Anterior cruciate ligament (ACL) injuries are common and of high relevance given their significant effects on patient function, quality of life, and posttraumatic arthritis. To date, investigators have reported on the expression of genes classically associated with tendon and ligament reconstruction, including decorin (DCN) and collagen type 1 (COL1A1 and COL1A2). However, the transcriptional fingerprint for hamstring tendons, one of the most common autografts used for ACLR, remains to be determined. The purpose of this study was to characterize the baseline transcriptional state of semitendinosus autografts in a rabbit model for ACLR and to employ such characterization to guide scientifically-driven target gene selection for future analyses.Next generation RNA sequencing was performed on whole semitendinosus autografts from four New Zealand White rabbits (mean age: 193 ± 0 days, mean weight: 2.78 kg ± 0.15 kg) and subsequently analyzed using gene enrichment and protein-protein interaction network analysis. Decorin, Secreted Protein Acidic and Cysteine Rich (SPARC), Collagen type 1, and Proline and Arginine Rich End Leucine Rich Repeat Protein (PRELP) and were determined to be the highest expressed genes with tendon-associated ontology.

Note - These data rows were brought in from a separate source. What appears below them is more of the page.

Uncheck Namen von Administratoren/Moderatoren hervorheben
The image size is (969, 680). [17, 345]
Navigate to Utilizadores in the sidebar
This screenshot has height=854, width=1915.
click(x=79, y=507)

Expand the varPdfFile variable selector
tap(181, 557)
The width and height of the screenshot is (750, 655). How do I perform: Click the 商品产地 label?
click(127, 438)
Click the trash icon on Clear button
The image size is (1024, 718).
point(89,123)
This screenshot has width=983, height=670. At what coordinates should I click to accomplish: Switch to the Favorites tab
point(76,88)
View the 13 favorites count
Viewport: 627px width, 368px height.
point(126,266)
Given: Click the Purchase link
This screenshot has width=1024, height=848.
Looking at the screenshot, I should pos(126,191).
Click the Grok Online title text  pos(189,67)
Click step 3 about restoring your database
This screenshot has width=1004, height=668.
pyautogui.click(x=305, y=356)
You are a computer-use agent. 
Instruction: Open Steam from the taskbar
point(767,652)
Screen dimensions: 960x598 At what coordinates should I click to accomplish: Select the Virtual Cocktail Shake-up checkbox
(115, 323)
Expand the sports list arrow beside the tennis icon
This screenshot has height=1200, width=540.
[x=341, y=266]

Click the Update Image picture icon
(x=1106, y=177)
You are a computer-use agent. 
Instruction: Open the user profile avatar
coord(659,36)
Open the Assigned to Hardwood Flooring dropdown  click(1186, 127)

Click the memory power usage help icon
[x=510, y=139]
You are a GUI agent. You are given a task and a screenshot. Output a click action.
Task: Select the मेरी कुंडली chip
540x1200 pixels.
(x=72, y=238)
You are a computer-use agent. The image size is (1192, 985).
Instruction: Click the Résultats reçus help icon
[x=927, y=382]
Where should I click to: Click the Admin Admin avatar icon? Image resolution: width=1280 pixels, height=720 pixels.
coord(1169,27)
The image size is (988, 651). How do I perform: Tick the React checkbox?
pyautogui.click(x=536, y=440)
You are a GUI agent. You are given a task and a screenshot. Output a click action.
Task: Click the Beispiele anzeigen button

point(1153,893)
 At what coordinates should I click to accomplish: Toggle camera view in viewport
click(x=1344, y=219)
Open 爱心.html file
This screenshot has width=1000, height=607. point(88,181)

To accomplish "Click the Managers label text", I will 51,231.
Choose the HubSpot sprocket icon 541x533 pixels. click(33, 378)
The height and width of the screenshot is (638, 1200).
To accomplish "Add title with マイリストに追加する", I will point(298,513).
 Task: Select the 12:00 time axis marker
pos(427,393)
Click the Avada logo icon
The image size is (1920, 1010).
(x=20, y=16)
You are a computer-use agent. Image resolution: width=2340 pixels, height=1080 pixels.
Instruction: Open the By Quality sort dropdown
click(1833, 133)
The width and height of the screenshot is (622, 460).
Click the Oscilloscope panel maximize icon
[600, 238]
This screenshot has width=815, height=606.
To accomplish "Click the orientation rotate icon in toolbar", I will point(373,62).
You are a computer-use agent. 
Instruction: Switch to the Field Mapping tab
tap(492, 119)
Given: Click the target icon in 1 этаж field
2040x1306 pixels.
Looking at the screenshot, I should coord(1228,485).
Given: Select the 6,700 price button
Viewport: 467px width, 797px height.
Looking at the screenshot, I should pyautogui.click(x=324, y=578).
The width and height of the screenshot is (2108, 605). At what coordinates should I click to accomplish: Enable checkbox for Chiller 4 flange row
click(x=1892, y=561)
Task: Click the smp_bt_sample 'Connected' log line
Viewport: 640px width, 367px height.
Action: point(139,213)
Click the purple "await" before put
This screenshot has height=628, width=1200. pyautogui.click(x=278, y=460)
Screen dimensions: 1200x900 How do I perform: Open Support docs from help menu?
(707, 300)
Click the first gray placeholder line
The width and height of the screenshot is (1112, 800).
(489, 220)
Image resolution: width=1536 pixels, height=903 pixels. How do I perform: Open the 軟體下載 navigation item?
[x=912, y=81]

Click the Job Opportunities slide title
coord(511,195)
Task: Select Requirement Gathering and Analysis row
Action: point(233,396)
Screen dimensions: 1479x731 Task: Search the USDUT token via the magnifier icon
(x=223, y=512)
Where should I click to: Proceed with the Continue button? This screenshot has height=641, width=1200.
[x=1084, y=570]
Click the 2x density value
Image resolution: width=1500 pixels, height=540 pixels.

These results strengthen the association between genes such as DCN, COL1A1, and COL1A2 and tendon tissues as well as provide the novel addition of further high-expression, tendon characteristic genes such as SPARC and PRELP to provide guidance as to which molecules serve as high-signal candidates for future ACL research. In addition, this paper provides open-access to the expression fingerprint of hamstring autograft for ACLR in New Zealand White rabbits, thus providing a readily-accessible collaborative reference, in alignment with ethical animal research principles.